HESI RN
Pediatric HESI Quizlet
1. The nurse is preparing to administer an immunization to a 5-year-old child. The parent asks if the vaccine can be given in a different way because the child is afraid of needles. What is the nurse’s best response?
- A. We can apply a numbing cream before the injection
- B. There is no other way to administer this vaccine
- C. We can give the vaccine as a nasal spray
- D. We can skip the vaccine if the child is too afraid
Correct answer: C
Rationale: Administering the vaccine as a nasal spray provides an alternative method of delivery that avoids the use of needles, addressing the child's fear while ensuring immunization. Nasal sprays are effective for certain vaccines and can be a suitable option in this scenario. Choice A is not the best response as it only addresses pain management but does not eliminate the use of needles. Choice B is incorrect as there are alternative delivery methods like nasal sprays. Choice D is incorrect as skipping the vaccine would leave the child unprotected and is not a recommended course of action.

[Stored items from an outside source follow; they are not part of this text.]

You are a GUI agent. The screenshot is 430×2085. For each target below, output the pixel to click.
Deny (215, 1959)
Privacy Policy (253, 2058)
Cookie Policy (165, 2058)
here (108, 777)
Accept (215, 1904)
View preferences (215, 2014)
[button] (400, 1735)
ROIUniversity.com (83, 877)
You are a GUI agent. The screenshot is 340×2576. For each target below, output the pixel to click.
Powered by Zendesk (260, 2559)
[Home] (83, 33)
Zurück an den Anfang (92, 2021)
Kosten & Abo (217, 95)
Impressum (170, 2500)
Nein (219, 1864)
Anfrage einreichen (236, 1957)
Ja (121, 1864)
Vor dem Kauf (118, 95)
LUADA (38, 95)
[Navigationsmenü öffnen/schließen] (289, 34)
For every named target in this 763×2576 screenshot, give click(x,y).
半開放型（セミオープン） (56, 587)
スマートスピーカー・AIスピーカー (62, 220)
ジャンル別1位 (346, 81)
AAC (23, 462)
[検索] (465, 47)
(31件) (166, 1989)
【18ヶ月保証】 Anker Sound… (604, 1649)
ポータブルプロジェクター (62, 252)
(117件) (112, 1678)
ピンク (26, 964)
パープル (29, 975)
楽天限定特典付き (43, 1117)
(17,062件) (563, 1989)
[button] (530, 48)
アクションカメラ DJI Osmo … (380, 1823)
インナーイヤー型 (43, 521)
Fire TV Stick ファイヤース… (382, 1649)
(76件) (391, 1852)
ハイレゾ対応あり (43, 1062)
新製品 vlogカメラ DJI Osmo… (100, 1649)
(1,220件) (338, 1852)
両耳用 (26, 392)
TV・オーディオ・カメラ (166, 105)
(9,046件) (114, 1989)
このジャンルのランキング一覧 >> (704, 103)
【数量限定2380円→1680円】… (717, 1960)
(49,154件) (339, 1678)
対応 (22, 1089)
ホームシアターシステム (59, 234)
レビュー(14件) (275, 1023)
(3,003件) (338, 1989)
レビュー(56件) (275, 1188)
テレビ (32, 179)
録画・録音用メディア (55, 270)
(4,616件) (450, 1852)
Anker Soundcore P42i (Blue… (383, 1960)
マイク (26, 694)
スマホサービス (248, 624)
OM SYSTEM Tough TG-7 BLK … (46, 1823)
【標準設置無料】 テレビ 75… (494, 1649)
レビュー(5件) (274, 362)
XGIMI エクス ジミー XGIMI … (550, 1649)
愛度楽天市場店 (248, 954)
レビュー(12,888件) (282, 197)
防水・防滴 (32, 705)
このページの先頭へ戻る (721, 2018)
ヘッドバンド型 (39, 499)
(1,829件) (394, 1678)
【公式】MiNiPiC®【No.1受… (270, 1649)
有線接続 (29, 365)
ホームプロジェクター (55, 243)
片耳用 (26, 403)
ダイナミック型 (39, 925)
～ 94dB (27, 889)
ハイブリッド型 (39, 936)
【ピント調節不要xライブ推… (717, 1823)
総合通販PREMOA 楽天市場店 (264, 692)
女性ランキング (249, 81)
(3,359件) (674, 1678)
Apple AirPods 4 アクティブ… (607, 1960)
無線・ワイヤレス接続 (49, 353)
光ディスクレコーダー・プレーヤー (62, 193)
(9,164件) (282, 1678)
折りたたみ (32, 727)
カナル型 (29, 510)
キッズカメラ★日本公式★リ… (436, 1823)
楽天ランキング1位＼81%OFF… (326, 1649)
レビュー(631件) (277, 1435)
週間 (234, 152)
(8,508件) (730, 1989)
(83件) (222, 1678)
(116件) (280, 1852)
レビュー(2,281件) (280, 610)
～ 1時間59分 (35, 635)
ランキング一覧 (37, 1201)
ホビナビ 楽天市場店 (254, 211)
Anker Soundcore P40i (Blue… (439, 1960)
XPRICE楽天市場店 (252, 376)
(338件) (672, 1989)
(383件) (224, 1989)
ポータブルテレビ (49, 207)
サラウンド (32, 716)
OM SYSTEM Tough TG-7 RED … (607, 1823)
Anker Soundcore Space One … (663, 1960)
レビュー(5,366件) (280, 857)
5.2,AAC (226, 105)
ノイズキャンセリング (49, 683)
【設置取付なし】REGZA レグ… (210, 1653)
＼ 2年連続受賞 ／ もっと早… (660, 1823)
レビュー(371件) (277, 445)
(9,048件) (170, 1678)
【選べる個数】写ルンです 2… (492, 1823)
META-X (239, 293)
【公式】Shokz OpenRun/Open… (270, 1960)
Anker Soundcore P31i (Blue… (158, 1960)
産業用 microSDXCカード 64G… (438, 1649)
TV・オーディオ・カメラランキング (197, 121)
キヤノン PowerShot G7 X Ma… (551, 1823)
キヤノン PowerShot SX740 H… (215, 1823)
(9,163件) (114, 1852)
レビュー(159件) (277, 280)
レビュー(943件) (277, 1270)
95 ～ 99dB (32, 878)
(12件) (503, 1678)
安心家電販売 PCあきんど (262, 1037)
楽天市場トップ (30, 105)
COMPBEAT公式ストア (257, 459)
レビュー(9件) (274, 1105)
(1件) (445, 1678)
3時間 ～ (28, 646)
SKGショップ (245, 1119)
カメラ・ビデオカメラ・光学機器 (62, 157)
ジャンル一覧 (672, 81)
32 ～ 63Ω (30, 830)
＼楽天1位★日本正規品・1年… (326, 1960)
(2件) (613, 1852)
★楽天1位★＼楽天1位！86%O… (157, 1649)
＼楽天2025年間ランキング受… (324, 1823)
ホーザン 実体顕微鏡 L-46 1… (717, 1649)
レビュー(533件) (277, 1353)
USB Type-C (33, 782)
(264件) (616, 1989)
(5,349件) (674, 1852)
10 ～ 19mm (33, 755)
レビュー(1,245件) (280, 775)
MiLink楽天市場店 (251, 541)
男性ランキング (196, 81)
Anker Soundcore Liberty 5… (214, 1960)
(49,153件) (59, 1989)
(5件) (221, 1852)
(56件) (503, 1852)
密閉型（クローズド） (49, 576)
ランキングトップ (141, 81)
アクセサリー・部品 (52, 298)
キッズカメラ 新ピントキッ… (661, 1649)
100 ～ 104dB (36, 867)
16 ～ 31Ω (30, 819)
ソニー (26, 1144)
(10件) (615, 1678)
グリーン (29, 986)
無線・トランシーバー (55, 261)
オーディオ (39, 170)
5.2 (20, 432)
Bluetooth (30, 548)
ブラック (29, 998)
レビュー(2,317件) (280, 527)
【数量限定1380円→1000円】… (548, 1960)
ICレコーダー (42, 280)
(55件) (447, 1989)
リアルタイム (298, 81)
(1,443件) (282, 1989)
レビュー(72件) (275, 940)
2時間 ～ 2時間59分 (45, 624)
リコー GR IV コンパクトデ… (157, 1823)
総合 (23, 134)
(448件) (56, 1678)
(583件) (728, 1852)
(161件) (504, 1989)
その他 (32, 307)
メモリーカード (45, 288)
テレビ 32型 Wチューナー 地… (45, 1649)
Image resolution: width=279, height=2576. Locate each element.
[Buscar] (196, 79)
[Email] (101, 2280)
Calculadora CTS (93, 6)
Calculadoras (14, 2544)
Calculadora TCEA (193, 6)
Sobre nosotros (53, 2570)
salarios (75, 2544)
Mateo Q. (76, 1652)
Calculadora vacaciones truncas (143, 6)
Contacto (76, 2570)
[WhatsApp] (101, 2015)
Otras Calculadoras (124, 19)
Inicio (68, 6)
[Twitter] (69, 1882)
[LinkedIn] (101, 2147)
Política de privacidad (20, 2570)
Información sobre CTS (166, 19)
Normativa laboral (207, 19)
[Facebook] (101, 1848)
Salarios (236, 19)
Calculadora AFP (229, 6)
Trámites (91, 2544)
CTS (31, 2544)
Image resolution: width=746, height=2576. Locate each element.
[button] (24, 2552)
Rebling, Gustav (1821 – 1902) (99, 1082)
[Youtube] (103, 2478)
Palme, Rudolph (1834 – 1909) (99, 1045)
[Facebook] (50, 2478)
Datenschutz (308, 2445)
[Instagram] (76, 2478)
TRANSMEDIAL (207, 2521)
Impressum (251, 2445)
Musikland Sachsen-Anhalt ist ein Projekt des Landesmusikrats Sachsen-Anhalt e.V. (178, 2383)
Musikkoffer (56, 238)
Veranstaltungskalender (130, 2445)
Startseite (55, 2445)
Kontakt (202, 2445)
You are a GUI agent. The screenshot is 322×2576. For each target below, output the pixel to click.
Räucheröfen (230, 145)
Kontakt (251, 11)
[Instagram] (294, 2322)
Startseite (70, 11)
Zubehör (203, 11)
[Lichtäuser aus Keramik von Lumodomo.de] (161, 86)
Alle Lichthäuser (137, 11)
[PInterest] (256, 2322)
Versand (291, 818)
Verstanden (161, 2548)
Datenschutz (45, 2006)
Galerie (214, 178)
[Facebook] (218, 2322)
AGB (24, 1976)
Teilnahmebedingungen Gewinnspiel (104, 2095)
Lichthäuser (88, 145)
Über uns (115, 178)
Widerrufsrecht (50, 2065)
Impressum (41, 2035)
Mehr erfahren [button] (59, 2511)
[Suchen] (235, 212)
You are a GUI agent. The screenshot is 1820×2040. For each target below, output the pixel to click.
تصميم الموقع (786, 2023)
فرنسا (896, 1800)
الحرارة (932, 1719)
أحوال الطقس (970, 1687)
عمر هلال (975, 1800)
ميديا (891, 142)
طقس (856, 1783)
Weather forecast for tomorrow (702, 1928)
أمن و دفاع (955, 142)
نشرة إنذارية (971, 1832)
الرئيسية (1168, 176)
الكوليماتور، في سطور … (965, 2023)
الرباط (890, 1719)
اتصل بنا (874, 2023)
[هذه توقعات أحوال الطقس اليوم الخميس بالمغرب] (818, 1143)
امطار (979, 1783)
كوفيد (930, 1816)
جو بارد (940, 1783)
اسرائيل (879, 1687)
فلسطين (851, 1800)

2. A 10-year-old child is being discharged after being admitted for status asthmaticus. Which instruction is most important for the nurse to include in the discharge teaching?
- A. Use a peak flow meter daily to monitor asthma control
- B. Avoid exposure to known allergens
- C. Continue taking asthma medications as prescribed
- D. Seek emergency care if symptoms worsen
Correct answer: A
Rationale: Using a peak flow meter daily is crucial as it helps monitor asthma control by measuring how well the child's lungs are functioning. This monitoring can indicate when intervention is needed before symptoms worsen or become severe, allowing for timely management of asthma exacerbations.
3. The nurse is measuring the frontal occipital circumference (FOC) of a 3-month-old infant and notes that the FOC has increased by 5 inches since birth, and the child's head appears large in relation to body size. Which action is most important for the nurse to take next?
- A. Measure the infant's head-to-toe length.
- B. Palpate the anterior fontanel for tension and bulging.
- C. Observe the infant for sunken eyes.
- D. Plot the measurement on the infant's growth chart.
Correct answer: B
Rationale: Palpating the anterior fontanel for tension and bulging is crucial in assessing for increased intracranial pressure. In this scenario, the infant's large head size and rapid increase in the frontal occipital circumference raise concerns for potential issues such as hydrocephalus. Measuring the head-to-toe length (Choice A) is not the priority when assessing for increased intracranial pressure. Observing for sunken eyes (Choice C) is more indicative of dehydration rather than increased intracranial pressure. While plotting the measurement on the infant's growth chart (Choice D) is important for tracking growth, it does not address the immediate concern of assessing for increased intracranial pressure.
4. A 7-year-old is admitted to the hospital with persistent vomiting, and a nasogastric tube attached to low intermittent suction is applied. Which finding is most important for the nurse to report to the healthcare provider?
- A. Gastric output of 100 mL in the last 8 hours.
- B. Shift intake of 640 mL IV fluids plus 30 mL PO ice chips.
- C. Serum potassium of 3.0 mEq/L.
- D. Serum pH of 7.45.
Correct answer: C
Rationale: A serum potassium level of 3.0 mEq/L is significantly low and indicates hypokalemia, which can lead to serious complications such as cardiac arrhythmias. Therefore, it is crucial for the nurse to report this finding promptly to the healthcare provider for immediate intervention. The other findings are not as critical in this situation. Gastric output of 100 mL in the last 8 hours may be expected in a patient with persistent vomiting. The shift intake of IV fluids and ice chips indicates fluid replacement, which is important but not as urgent as correcting electrolyte imbalances. A serum pH of 7.45 is within the normal range and does not indicate an immediate concern.
5. When instilling ear drops in a 2-year-old child, how should the practical nurse (PN) position the earlobe to straighten the external auditory canal?
- A. Up and back.
- B. Down and back.
- C. Up and forward.
- D. Down and forward.
Correct answer: B
Rationale: When administering ear drops to a child under three years old, it is essential to pull the earlobe down and back. This positioning helps straighten the external auditory canal, facilitating the proper administration of the ear drops. Pulling the earlobe down and back in young children aims to ensure that the medication reaches the intended area for optimal effectiveness.